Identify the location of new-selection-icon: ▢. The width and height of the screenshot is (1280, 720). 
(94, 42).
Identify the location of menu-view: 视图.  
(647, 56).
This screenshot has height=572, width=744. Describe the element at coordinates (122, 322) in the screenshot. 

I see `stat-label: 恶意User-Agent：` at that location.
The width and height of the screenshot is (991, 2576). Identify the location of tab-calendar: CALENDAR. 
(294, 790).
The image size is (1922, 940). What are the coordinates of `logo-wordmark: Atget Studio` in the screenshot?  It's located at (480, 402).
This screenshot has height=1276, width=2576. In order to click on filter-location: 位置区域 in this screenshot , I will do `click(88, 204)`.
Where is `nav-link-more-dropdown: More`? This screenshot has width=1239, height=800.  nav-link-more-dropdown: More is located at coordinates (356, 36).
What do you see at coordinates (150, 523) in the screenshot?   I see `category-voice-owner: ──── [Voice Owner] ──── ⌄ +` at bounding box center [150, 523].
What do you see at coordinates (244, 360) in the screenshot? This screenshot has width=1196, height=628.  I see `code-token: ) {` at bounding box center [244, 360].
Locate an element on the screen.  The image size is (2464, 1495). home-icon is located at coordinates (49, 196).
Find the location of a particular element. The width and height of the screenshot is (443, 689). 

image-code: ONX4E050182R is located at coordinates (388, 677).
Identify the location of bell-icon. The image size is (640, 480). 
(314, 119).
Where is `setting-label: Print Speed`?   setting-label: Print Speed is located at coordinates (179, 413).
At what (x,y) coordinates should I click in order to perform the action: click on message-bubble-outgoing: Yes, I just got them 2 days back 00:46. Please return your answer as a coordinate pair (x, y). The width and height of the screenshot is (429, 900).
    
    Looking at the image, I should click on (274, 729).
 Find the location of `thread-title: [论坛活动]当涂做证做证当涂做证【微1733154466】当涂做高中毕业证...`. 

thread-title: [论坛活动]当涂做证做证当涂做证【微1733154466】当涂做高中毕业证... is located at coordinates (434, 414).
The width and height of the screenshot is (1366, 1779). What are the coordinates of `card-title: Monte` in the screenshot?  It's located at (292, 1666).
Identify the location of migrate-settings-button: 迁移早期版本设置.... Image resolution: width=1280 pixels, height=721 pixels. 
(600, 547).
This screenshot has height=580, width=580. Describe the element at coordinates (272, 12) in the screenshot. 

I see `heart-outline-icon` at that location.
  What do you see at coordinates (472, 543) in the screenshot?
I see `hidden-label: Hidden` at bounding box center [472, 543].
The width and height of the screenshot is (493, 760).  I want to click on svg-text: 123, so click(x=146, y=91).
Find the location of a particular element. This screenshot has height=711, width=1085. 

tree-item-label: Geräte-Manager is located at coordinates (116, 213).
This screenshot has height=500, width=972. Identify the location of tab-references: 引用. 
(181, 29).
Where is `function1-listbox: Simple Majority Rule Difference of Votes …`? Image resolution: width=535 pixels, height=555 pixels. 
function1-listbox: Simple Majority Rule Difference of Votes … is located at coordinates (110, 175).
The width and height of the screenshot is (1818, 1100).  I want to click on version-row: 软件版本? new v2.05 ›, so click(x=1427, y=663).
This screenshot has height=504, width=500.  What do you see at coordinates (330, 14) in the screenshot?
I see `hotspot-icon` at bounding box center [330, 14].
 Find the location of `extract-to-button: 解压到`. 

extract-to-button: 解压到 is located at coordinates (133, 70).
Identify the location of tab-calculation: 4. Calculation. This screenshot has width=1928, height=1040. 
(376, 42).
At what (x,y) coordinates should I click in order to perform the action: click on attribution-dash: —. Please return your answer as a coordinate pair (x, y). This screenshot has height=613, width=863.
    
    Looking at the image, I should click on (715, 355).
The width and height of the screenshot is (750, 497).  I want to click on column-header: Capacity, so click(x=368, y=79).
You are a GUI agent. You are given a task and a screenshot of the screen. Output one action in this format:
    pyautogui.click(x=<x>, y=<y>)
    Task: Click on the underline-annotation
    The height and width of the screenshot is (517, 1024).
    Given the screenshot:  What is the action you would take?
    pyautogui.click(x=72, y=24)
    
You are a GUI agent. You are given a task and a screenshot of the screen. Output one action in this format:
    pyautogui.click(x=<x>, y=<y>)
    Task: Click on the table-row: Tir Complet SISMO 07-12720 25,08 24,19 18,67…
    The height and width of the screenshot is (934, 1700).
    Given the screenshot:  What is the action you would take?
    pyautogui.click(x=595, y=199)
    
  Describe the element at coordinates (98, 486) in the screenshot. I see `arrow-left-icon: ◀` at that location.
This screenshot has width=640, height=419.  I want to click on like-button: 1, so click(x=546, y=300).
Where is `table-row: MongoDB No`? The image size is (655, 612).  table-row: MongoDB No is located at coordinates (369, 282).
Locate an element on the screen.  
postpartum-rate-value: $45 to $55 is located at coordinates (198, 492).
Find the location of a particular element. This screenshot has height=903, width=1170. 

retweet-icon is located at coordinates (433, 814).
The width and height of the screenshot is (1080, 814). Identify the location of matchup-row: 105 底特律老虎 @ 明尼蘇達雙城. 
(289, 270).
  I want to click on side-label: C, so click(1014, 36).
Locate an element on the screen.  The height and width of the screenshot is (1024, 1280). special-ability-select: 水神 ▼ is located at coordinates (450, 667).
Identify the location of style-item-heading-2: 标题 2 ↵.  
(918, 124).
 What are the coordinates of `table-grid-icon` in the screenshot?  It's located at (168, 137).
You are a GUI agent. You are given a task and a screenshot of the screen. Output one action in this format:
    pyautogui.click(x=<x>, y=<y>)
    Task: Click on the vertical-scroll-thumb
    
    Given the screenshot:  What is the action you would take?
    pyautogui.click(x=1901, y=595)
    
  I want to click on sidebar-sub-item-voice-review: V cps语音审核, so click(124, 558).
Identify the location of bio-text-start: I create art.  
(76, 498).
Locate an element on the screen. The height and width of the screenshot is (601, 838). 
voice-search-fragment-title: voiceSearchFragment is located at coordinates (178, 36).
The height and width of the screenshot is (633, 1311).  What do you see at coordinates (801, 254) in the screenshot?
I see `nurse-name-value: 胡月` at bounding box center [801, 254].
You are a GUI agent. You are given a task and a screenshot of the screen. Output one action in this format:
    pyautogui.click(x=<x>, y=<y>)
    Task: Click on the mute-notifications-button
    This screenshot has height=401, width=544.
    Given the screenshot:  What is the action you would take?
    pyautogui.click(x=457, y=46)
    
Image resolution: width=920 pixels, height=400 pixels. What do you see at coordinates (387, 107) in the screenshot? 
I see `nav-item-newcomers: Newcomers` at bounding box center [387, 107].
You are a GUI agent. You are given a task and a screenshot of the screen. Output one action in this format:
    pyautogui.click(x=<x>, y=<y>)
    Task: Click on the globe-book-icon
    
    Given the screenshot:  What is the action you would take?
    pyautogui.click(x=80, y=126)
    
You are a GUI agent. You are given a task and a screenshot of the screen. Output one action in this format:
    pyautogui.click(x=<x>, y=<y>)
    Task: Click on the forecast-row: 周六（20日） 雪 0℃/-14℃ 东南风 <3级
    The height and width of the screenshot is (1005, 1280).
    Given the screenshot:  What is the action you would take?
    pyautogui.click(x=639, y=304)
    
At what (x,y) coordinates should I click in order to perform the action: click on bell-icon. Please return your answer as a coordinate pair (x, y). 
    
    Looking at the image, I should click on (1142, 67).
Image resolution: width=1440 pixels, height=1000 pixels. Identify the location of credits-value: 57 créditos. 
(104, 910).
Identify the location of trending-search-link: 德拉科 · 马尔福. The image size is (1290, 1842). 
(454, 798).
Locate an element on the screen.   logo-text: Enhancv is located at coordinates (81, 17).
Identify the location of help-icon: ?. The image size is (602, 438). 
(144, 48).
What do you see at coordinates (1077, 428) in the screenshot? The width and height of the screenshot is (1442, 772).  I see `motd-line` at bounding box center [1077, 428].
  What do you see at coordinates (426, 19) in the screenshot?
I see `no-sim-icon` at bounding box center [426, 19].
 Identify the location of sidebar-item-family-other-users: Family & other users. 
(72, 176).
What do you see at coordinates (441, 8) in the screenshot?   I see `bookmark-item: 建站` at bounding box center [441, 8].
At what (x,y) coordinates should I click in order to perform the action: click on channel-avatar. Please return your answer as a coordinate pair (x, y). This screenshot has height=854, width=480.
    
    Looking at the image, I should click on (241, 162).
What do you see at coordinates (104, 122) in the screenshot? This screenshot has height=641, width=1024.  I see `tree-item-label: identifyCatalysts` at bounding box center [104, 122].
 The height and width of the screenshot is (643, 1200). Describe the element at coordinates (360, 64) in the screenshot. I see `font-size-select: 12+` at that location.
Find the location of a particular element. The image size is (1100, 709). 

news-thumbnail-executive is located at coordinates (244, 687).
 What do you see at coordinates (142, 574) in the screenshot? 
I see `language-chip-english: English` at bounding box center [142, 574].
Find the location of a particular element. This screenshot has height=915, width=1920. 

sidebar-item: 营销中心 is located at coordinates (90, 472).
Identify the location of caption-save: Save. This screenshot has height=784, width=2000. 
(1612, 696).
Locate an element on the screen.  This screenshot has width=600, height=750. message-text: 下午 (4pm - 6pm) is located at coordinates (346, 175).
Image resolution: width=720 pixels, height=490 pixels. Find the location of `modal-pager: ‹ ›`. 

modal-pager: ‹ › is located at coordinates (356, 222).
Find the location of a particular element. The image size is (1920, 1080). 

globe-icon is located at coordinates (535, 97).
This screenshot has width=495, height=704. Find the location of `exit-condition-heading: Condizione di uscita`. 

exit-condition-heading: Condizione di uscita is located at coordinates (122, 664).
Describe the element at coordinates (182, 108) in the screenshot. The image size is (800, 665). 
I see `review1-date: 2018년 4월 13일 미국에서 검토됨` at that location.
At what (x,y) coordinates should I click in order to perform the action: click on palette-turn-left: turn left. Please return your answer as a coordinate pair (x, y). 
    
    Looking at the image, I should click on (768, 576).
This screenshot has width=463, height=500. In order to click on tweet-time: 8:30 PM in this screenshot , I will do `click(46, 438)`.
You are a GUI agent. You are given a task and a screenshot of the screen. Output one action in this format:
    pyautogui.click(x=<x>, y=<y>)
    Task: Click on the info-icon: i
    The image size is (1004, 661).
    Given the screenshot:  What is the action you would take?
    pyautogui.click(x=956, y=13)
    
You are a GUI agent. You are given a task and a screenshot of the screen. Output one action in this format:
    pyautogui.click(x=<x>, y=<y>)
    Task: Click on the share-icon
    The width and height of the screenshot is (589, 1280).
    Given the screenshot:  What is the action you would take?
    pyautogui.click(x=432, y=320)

·····

Swap "bell-icon" for "notification-icon" in the material from the line with "Find the location of a particular element. The width" up to and including the line with "(314, 119).", and give back only those lines with nothing else changed.

_Final answer_:
Find the location of a particular element. The width and height of the screenshot is (443, 689). 

image-code: ONX4E050182R is located at coordinates (388, 677).
Identify the location of notification-icon. The image size is (640, 480). 
(314, 119).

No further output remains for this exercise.